Government officials and healthcare organizations alike are always looking for ways to streamline healthcare and cut costs. This has been the subject of much research and testing in recent years. A healthcare organization’s revenue cycle is directly tied to its patient reimbursement model, so changing the way reimbursement is processed can have a major impact on how it takes and uses payment. One of the up-and-coming models that many healthcare officials are eyeing as a potential solution is Value-Based Care.
What Is Value-Based Care?
Value-Based Care (VBC) is a healthcare reimbursement model that is based on quality of care rather than quantity. It relies on accountability among providers and the occurrence of positive outcomes in patients. Where the Fee-for-Service model is based on the quantity of care a provider gives (i.e. the number of tests run and services provided), VBC is based solely on the overall effect that that care has on patients (i.e. positive vs. negative patient outcomes).
Prices are quantified and established based on the performance of the physicians and the historical prices of the services rendered. This puts much more emphasis on ensuring that providers take care of patients’ needs to the best of their ability in as few visits as possible rather than simply treating symptoms and waiting for patients to return. Beyond that, it creates a system in which, in order to run an effective revenue cycle, healthcare organizations must work hard to find ways to cut costs while also improving the level of care provided. This results in what is often called the “triple aim”: better care for individuals, better health for populations and lower cost of care. When these three metrics are met, a VBC model is well on its way to succeeding.

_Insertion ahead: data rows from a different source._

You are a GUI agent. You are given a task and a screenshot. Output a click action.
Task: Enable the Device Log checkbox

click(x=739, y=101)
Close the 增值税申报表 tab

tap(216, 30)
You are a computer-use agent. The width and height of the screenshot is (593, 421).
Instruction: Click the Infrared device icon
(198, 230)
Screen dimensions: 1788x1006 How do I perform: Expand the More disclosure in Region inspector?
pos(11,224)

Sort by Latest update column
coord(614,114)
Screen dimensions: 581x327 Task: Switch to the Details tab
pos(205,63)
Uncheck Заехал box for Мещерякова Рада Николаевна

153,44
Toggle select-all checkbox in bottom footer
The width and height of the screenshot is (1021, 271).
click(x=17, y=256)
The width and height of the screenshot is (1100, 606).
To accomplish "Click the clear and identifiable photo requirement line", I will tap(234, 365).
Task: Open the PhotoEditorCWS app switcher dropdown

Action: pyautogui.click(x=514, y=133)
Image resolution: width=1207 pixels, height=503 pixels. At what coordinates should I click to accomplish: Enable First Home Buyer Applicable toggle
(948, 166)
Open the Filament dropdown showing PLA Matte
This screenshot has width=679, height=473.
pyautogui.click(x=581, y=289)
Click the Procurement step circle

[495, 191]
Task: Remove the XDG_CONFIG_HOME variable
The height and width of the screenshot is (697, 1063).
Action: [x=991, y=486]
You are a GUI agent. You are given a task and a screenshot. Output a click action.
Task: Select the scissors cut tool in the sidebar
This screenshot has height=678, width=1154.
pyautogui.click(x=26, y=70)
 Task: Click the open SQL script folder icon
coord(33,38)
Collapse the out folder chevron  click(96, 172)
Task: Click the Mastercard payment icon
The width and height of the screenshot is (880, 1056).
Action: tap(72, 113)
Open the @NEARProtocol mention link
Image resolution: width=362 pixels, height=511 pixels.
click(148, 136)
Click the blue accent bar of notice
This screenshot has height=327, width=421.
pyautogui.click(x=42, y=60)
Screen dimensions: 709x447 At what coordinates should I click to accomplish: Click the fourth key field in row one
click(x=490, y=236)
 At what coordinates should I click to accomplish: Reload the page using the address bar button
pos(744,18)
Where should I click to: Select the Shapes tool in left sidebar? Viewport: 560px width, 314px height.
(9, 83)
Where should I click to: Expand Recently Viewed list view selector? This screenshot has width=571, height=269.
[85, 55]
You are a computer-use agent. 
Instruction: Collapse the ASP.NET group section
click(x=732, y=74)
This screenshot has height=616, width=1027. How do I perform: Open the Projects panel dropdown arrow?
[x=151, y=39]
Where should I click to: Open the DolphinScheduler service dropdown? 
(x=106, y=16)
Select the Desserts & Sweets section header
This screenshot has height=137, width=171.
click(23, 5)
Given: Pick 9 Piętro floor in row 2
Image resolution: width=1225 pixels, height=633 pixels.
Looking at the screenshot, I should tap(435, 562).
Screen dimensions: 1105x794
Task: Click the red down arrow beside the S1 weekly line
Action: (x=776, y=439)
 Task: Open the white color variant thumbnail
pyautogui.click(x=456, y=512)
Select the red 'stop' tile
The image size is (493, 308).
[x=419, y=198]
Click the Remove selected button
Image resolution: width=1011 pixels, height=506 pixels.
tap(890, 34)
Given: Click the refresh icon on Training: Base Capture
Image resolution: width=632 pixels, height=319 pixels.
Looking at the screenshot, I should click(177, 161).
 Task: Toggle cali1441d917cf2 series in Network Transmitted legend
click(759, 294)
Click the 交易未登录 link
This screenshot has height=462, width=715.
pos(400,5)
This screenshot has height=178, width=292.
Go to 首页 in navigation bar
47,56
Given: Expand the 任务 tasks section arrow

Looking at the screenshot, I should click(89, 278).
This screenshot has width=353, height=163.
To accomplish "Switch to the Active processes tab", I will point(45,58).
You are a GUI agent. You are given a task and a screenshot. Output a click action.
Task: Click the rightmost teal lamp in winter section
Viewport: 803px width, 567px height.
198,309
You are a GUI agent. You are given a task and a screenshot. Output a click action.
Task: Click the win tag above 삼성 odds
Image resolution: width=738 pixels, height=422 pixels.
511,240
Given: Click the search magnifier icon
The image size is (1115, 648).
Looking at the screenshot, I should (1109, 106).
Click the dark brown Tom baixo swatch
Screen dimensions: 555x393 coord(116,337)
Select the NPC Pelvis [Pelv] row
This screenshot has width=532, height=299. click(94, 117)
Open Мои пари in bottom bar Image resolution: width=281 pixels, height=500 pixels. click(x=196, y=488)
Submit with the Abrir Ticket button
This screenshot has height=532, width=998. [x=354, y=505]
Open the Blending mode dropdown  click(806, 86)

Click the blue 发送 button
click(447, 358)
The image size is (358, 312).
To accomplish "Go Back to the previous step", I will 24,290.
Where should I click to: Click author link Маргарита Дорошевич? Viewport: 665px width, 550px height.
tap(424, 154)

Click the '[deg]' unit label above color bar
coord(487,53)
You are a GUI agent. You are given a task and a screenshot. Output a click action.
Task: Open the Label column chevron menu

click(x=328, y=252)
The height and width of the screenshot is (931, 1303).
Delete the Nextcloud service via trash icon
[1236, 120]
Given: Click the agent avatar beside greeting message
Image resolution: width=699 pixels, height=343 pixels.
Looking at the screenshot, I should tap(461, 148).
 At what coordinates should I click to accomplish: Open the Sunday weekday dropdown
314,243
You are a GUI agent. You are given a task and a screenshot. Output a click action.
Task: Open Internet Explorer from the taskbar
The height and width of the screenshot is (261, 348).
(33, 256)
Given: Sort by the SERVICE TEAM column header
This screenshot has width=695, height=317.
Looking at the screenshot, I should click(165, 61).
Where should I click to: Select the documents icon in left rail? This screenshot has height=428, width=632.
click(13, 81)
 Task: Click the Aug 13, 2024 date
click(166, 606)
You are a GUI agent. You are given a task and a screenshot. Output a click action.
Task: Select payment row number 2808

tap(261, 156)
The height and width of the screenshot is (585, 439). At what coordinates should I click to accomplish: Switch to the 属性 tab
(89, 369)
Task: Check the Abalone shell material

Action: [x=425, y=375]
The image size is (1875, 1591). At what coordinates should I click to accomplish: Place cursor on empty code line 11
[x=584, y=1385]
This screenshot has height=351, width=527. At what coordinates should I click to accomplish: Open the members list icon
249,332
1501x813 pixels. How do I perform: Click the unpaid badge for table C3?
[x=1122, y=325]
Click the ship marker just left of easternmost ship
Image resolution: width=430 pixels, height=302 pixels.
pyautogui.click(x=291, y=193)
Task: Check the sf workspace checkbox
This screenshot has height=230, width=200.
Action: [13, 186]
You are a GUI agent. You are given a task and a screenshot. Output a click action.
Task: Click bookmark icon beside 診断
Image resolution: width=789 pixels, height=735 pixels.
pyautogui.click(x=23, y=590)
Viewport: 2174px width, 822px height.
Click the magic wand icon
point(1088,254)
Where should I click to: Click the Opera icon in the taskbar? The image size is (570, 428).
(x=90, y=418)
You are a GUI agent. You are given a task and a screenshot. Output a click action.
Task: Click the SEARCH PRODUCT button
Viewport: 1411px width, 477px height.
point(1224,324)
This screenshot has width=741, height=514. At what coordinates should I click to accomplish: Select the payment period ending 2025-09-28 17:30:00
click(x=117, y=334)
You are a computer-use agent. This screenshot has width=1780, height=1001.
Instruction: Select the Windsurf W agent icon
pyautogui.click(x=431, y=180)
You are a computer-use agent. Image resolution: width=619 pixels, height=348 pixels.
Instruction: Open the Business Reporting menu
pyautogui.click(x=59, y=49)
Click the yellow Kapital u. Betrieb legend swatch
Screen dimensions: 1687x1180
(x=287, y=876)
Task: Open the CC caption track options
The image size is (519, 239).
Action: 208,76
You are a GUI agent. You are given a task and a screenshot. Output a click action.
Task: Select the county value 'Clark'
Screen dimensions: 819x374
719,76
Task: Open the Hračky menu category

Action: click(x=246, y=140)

Value-Based Care Sub-Models
Value-Based Care is not a single healthcare payment model, but rather an overarching model and goal that can be implemented in several ways. Since value can be measured in many different ways and through different structures of payment, different methods exist that can effectively implement it, depending on the needs of the providers and payers involved. A few of these sub-models are as follows.
Accountable Care Organizations
Accountable Care Organizations (ACOs) are groups of healthcare organizations, physicians and other providers that work together in a network to provide quality care to patients. Originally developed by the Centers for Medicare & Medicaid Services (CMS) to provide care for Medicare patients, this model relies on the interaction and cooperation of teams of providers. This model compels these teams to collaborate and stay accountable to providing the right care at the right time, agree on treatment plans and avoid excess services and redundancy.
The Bundled Payments model is episode-based, meaning that patients pay a single price for an episode of care, such as being in the hospital for a given time for a surgery. All services provided during that time are combined into one price and then split up to pay for the different services once the bill has been paid. Again, in this model, the amount a patient and/or their insurance has to pay is determined by historical prices, which means that providers must find a way to save costs and be more efficient with the care they offer.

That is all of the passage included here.